### Texte de la page ###
Le génial – lui aussi ! - Haut-commissaire démissionnait cependant, s’étant révélé pour le moins un conseiller intéressé, imprévoyant (!)... mandaté par une dizaine d’organismes ou institutions.

Patatras !

De son côté, par ses projections et recommandations le COR - Conseil d’Orientation des Retraites - n’arrangeait pas les affaires du gouvernement en expliquant que « l’aggravation du déficit du système de retraites ne serait pas dû à une hausse des dépenses mais plutôt à une baisse des ressources allouées au système de protection sociale.

Les experts anticipent notamment que la part des recettes issues du régime de la fonction publique d’Etat (FPE), qui représente une part non négligeable du financement, serait en baisse ces prochaines années, passant de 2,3% du produit intérieur brut à 2% en 2030 par exemple.

La diminution prévue des effectifs dans la fonction publique péserait naturellement sur le recettes du système de retraites. Quant aux dépenses de l’Argirc-Arrco, les dépenses resteraient relativement stables passant de 3,5% du PIB en 2018 à 3,6% en 2030. Ce régime serait proche de l’équilibre dans tous les scénarios. L’organisme en charge de l’évaluation et du suivi des retraites prévoit également une baisse des versements de l’Unédic et de la CNAF. » (2).

Quant à l’argument selon lequel le système actuel ne serait plus viable du fait de la baisse irréversible du nombre de cotisants, il ne tient pas si l’on considère que, depuis longtemps, chaque métier, avec l’évolution du travail, se transforme, fonctionne avec de moins en moins d’employés, disparaît même alors que la productivité et la rentabilité, elles, ont augmenté de façon exponentielle. Une telle transformation est prévue et le financement des retraites des mineurs, par exemple, secteur avec moins de mille actifs côtisants aujourd’hui, est assuré.

Comme pour ce qui concerne le déficit budgétaire, qui ne devait pas dépasser les 3% du PIB, le budget des retraites, lui, ne devait pas dépasser, lui, les 14% dudit PIB. D’où viennent ces chiffres ? Qui établit ainsi ces lois d’airain ?

Bref, on finit par comprendre que la réforme du système des retraites n’a rien d’urgent et que finalement le régime actuel resterait viable, peut même, selon la CGT, être amélioré.
### Jeu de données ###
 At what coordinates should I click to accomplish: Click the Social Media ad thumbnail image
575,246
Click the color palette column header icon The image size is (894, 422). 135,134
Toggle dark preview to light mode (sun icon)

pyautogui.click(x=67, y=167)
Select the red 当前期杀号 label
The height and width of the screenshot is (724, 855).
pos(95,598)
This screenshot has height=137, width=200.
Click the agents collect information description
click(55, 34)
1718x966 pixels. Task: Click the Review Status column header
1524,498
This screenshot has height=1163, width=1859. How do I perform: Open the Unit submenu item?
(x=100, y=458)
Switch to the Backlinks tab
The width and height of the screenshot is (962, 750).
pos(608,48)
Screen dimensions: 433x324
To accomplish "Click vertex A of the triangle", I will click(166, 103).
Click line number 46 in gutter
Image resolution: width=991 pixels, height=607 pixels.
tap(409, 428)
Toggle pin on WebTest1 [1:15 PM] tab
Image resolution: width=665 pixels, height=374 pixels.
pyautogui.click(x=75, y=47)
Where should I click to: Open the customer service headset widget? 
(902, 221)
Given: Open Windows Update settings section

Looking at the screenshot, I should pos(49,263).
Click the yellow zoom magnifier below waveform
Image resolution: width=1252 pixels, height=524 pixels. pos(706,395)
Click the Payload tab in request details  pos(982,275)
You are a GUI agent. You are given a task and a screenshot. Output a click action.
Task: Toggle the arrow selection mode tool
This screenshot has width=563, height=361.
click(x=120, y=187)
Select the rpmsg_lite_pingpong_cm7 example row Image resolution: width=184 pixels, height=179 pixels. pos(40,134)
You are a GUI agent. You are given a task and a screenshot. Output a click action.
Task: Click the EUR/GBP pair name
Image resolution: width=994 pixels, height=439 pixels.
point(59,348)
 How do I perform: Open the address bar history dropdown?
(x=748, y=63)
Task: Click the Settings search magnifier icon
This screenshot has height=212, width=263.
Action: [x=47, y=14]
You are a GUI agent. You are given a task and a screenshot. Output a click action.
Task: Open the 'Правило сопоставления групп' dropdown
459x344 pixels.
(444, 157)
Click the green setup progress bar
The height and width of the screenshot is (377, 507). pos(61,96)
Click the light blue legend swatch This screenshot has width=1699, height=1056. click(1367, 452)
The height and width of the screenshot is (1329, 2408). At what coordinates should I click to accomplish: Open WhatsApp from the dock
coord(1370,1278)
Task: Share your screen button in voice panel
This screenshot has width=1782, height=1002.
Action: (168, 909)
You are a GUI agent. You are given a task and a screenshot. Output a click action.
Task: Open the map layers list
###
| À faire |
[A] Citez mot pour mot le texte sur la réforme des retraites en commençant à « Quant à l’argument » et en finissant à « aujourd’hui, est assuré. ».
[B] Dans le texte sur la réforme des retraites, reprenez sous forme de liste le paragraphe qui commence par « La diminution prévue des effectifs », en gardant ses faits principaux.
[C] Poursuivez le texte sur la réforme des retraites à partir de sa dernière phrase.
Les lignes du jeu de données ne servent à rien ici.

| Réponses écrites |
[A]
Quant à l’argument selon lequel le système actuel ne serait plus viable du fait de la baisse irréversible du nombre de cotisants, il ne tient pas si l’on considère que, depuis longtemps, chaque métier, avec l’évolution du travail, se transforme, fonctionne avec de moins en moins d’employés, disparaît même alors que la productivité et la rentabilité, elles, ont augmenté de façon exponentielle. Une telle transformation est prévue et le financement des retraites des mineurs, par exemple, secteur avec moins de mille actifs côtisants aujourd’hui, est assuré.

[B]
- La baisse prévue du nombre d'agents de la fonction publique pèserait sur les recettes du système de retraites.
- Les dépenses de l'Argirc-Arrco resteraient assez stables : 3,5 % du PIB en 2018, 3,6 % en 2030.
- Ce régime serait proche de l'équilibre dans tous les scénarios.
- L'organisme chargé de l'évaluation et du suivi des retraites prévoit aussi une baisse des versements de l'Unédic et de la CNAF.

[C]
La révolte gronde alors de plus en plus.

Confisquer les caisses autonomes de retraites !

Alors qu’au départ on avançait des raisons « systémiques » on en revient vite à des raisons paramétriques » entendez budgétaires.

L’un des aspects les plus incongrus et scandaleux du projet de retraite gouvernemental est la confiscation des caisses autonomes de certaines professions, fonctionnant en toute indépendance, permettant même à certaines d’entre elles d’abonder dans le système général en versant, comme celle des avocats, 100 millions par an. A cette caisse il faut ajouter, celle des kinésithérapeuthes, celle des pilotes de ligne, etc..

Comme pour le reste, comme pour ce qui concernait certains régimes spéciaus, en premier lieu ceux afférents aux forces de maintien de l’ordre, le gouvernement a fait mine de faire marche arrière. Mais le plus souvent on en resté à de bels pawols...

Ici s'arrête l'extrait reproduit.